In my work with gyroscopes, I have correctly derived the Lagrangian of a 3d top or gyroscope as

$L=\frac{1}{2}I_{xy}(\dot{\phi}sin^2(\theta)+\dot{\theta}^2) + \frac{1}{2}I_{zz}(\dot{\phi}cos^2(\theta)+2\dot{\phi}\dot{\psi}cos(\theta)+\dot{\psi}^2)-mgZ_gcos(\theta) $.

Solutions to the typical Euler-Lagrange Equation are relatively trivial, however when considering friction about the z-axis, and so because the spin is $\dot{\psi}$, the friction is some function $F_\mu (t) = k\dot{\psi}$.

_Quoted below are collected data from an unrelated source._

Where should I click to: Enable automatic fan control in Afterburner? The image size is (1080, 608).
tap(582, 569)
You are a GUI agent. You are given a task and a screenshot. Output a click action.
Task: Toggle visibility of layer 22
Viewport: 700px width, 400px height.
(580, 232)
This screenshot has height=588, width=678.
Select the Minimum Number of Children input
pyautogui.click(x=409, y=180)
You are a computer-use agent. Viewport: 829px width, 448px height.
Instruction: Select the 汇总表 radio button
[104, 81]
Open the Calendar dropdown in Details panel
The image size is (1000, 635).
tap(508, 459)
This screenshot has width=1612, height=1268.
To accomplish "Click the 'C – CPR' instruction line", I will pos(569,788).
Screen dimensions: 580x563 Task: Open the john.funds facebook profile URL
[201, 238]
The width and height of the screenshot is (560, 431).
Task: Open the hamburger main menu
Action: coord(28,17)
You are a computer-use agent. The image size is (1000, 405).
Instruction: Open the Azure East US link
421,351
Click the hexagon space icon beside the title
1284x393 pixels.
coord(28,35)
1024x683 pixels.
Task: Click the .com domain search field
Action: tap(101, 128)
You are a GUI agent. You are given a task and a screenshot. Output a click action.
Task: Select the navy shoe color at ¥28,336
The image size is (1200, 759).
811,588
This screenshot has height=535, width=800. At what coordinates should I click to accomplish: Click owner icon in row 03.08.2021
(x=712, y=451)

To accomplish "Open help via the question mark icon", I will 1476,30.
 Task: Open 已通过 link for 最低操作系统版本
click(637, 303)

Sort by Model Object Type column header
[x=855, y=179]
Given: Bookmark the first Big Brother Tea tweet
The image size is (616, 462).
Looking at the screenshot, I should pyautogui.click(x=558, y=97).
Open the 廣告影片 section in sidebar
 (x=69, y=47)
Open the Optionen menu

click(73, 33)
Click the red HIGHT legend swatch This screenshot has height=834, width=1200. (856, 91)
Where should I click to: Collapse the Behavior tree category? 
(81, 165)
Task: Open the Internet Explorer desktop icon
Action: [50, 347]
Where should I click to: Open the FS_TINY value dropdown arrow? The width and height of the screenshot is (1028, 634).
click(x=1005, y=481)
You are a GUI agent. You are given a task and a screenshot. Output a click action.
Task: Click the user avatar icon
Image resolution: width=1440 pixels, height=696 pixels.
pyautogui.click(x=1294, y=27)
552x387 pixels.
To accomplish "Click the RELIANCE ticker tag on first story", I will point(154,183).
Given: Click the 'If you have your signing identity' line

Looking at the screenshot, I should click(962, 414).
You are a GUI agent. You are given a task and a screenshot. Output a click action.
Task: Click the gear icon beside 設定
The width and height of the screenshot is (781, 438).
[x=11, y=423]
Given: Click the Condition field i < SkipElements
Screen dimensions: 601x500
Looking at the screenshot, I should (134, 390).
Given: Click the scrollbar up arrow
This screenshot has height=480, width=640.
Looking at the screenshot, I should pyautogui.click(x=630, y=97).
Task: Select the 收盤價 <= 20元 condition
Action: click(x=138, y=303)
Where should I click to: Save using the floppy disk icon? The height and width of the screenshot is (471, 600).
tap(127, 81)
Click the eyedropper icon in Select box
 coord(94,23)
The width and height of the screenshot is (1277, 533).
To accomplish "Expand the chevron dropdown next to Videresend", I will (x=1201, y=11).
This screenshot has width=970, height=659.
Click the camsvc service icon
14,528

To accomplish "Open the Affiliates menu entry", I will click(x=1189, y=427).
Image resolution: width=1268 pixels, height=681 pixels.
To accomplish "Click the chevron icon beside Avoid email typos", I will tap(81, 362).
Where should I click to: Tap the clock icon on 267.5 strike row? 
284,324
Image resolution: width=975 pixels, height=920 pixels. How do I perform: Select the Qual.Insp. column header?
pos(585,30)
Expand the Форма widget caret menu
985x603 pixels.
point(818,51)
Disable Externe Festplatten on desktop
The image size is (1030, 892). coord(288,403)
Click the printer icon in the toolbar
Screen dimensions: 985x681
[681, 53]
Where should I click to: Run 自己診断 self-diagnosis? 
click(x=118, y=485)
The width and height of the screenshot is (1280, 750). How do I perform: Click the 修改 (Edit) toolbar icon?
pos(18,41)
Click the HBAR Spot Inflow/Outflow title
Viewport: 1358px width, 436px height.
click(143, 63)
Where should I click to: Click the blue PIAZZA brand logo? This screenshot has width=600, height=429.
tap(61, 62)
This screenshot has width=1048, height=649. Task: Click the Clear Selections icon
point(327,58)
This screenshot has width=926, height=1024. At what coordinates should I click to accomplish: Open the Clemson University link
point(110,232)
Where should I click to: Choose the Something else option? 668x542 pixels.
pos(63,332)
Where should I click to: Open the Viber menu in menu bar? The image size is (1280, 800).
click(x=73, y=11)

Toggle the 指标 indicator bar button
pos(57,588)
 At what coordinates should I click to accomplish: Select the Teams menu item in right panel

To my understanding, this allows me to include a dissipation function $D(\dot{\psi}) = \frac{1}{2}k_\mu \dot{\psi}^2$ subject to $\frac{d}{dt}\frac{\partial L}{\partial \dot{q_i}} +\frac{\partial D}{\partial \dot{q_i}} = \frac{\partial L}{\partial q_i}$. I would love to see a proper solution to this system, and for someone to explain if the dissipation function is erroneous. Thanks.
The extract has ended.